• Problem requirements
Reproduce every line of the material below word for word, without changing anything.
** Start Material provided **
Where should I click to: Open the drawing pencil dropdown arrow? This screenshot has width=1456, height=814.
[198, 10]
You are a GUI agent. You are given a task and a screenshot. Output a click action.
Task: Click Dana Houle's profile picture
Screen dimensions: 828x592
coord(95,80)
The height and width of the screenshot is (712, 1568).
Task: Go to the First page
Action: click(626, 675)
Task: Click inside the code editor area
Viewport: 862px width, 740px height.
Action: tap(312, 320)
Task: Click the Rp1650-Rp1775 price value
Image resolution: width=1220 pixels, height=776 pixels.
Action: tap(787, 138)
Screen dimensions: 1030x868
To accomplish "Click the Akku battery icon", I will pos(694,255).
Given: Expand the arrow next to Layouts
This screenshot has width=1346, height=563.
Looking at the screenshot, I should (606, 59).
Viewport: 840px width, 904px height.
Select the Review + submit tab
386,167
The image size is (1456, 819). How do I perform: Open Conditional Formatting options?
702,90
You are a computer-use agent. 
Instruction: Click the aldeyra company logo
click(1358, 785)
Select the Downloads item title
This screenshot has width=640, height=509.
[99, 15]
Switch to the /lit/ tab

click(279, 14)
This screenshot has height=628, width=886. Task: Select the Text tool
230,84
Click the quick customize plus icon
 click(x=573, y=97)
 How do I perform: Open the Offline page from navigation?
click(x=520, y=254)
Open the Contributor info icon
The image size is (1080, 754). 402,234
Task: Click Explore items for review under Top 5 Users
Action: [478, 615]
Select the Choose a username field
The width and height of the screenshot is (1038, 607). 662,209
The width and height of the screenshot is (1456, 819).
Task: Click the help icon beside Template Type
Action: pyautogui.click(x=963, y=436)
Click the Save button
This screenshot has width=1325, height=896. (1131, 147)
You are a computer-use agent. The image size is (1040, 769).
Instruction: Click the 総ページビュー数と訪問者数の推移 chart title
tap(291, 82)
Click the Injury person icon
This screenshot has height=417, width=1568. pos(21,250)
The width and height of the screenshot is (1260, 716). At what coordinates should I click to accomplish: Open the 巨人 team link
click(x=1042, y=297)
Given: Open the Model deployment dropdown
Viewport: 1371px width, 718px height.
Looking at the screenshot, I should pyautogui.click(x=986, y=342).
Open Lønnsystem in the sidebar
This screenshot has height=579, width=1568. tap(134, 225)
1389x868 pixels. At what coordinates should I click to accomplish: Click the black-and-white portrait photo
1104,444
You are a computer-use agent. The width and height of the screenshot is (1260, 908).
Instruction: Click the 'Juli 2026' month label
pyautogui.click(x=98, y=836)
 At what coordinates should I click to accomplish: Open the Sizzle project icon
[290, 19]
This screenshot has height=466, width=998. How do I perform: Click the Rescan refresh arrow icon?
** End Material provided **
• Task response
Where should I click to: Open the drawing pencil dropdown arrow? This screenshot has width=1456, height=814.
[198, 10]
You are a GUI agent. You are given a task and a screenshot. Output a click action.
Task: Click Dana Houle's profile picture
Screen dimensions: 828x592
coord(95,80)
The height and width of the screenshot is (712, 1568).
Task: Go to the First page
Action: click(626, 675)
Task: Click inside the code editor area
Viewport: 862px width, 740px height.
Action: tap(312, 320)
Task: Click the Rp1650-Rp1775 price value
Image resolution: width=1220 pixels, height=776 pixels.
Action: tap(787, 138)
Screen dimensions: 1030x868
To accomplish "Click the Akku battery icon", I will pos(694,255).
Given: Expand the arrow next to Layouts
This screenshot has width=1346, height=563.
Looking at the screenshot, I should (606, 59).
Viewport: 840px width, 904px height.
Select the Review + submit tab
386,167
The image size is (1456, 819). How do I perform: Open Conditional Formatting options?
702,90
You are a computer-use agent. 
Instruction: Click the aldeyra company logo
click(1358, 785)
Select the Downloads item title
This screenshot has width=640, height=509.
[99, 15]
Switch to the /lit/ tab

click(279, 14)
This screenshot has height=628, width=886. Task: Select the Text tool
230,84
Click the quick customize plus icon
 click(x=573, y=97)
 How do I perform: Open the Offline page from navigation?
click(x=520, y=254)
Open the Contributor info icon
The image size is (1080, 754). 402,234
Task: Click Explore items for review under Top 5 Users
Action: [478, 615]
Select the Choose a username field
The width and height of the screenshot is (1038, 607). 662,209
The width and height of the screenshot is (1456, 819).
Task: Click the help icon beside Template Type
Action: pyautogui.click(x=963, y=436)
Click the Save button
This screenshot has width=1325, height=896. (1131, 147)
You are a computer-use agent. The image size is (1040, 769).
Instruction: Click the 総ページビュー数と訪問者数の推移 chart title
tap(291, 82)
Click the Injury person icon
This screenshot has height=417, width=1568. pos(21,250)
The width and height of the screenshot is (1260, 716). At what coordinates should I click to accomplish: Open the 巨人 team link
click(x=1042, y=297)
Given: Open the Model deployment dropdown
Viewport: 1371px width, 718px height.
Looking at the screenshot, I should pyautogui.click(x=986, y=342).
Open Lønnsystem in the sidebar
This screenshot has height=579, width=1568. tap(134, 225)
1389x868 pixels. At what coordinates should I click to accomplish: Click the black-and-white portrait photo
1104,444
You are a computer-use agent. The width and height of the screenshot is (1260, 908).
Instruction: Click the 'Juli 2026' month label
pyautogui.click(x=98, y=836)
 At what coordinates should I click to accomplish: Open the Sizzle project icon
[290, 19]
This screenshot has height=466, width=998. How do I perform: Click the Rescan refresh arrow icon?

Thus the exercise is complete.